Speakers
Description
The use of corpora is well established in lexicography, also in Estonia, but since the analysis of corpus data and the post-editing of automatically generated data from the corpus is labour-intensive, the use of large language models (LLMs) has led to growing interest in lexicography (e.g., Evert et al. 2024; Kosem, Gantar et al. 2024; Tiberius et al. 2024). In 2024, the Institute of the Estonian Language launched a project in which we explore how LLMs can assist in compiling dictionary entries (e.g., definitions, register labels, examples).
In the first year, we tested whether LLMs can help lexicographers in the task of explaining word meanings in Estonian, a language with around 1 million speakers and underrepresented in LLMs. The results showed that lexicographers rated 85% of the GPT-4o (highest rated LLM in the study) generated meaning descriptions as useful or somewhat useful for their work. While our first study focused on lexicographers’ preferences and requirements for LLM-generated definitions, in the current study we concentrate on users’ preferences and requirements for both, LLM-generated and lexicographer-compiled definitions.
According to a survey conducted in 2023 (Langemets et al. 2024: 750-751), the Estonian Language Institute's language portal Sõnaveeb (Koppel et al. 2019) is searched most for information on meanings. This coincides with the results of a pan-European study (Kosem et al., 2019), according to which meanings in general are the most searched units in dictionaries. However, both studies were carried out before the wider use of LLMs. No research has been carried out on the Estonian language to investigate whether and how preferences for obtaining information about meanings have changed with the increasing use of LLMs. In the presentation, we will introduce the results of a survey carried out among the users of Sõnaveeb, where LLM generated definitions were presented side-by-side to lexicographer compiled definitions, and users had to mark their preference and list the reasons for it. The evaluation is conducted blindly, with users not being informed which explanation is human-made. The lexicographic meaning descriptions used in the survey are the definitions from the the EKI Combined Dictionary (Tavast et al. 2020), which is the backbone of Sõnaveeb and presents a monolingual detailed description of meaning that defines the content of the concept as exhaustively as possible. Words from different parts of speech and with varying degrees of polysemy were included in the study.
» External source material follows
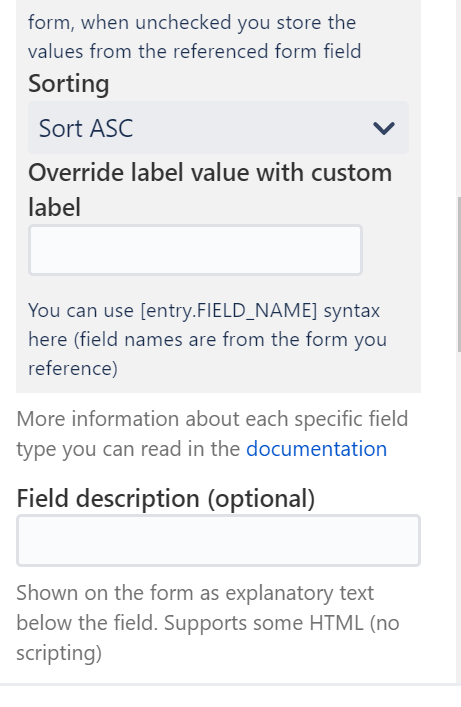
Task: Click scrollbar track above the thumb
Action: click(459, 98)
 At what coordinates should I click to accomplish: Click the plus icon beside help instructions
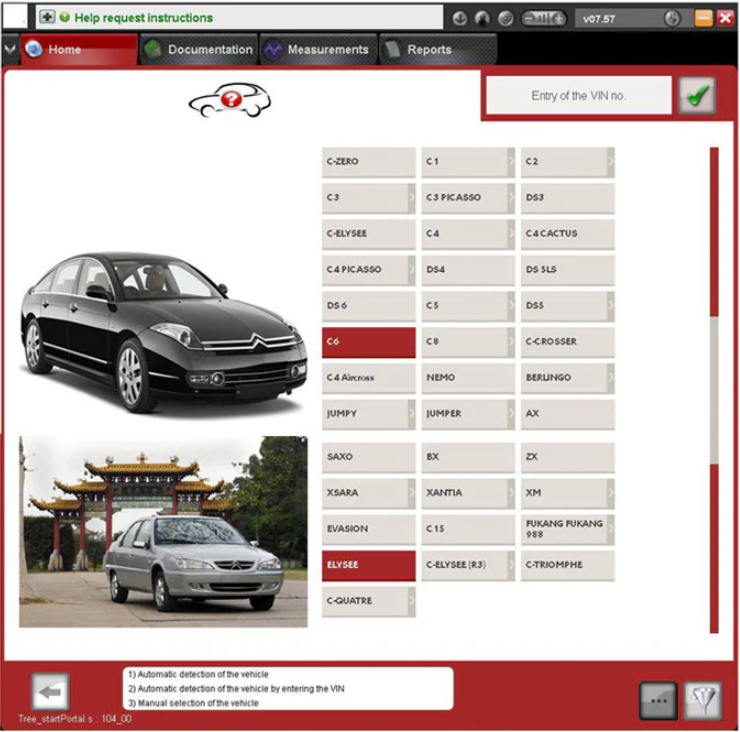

We tested the following LLMs: GPT-4o, o1mini, Claude 3 Opus, Claude 3.5 Sonnet, Gemini 1.5 Pro, Gemini 2.0 ja Euro LLM. Based on expert evaluations, the best-performing model was selected for the final user test. In the presentation, we introduce the tested prompts and examine how users’ dictionary and LLM usage habits relate to their preferences. But mainly, how do users rate the LLM-generated definitions, and do they prefer them to the ones lexicographers compiled? What do lexicographers still do better than LLMs, and what, intriguingly, do users believe LLMs do better than lexicographers?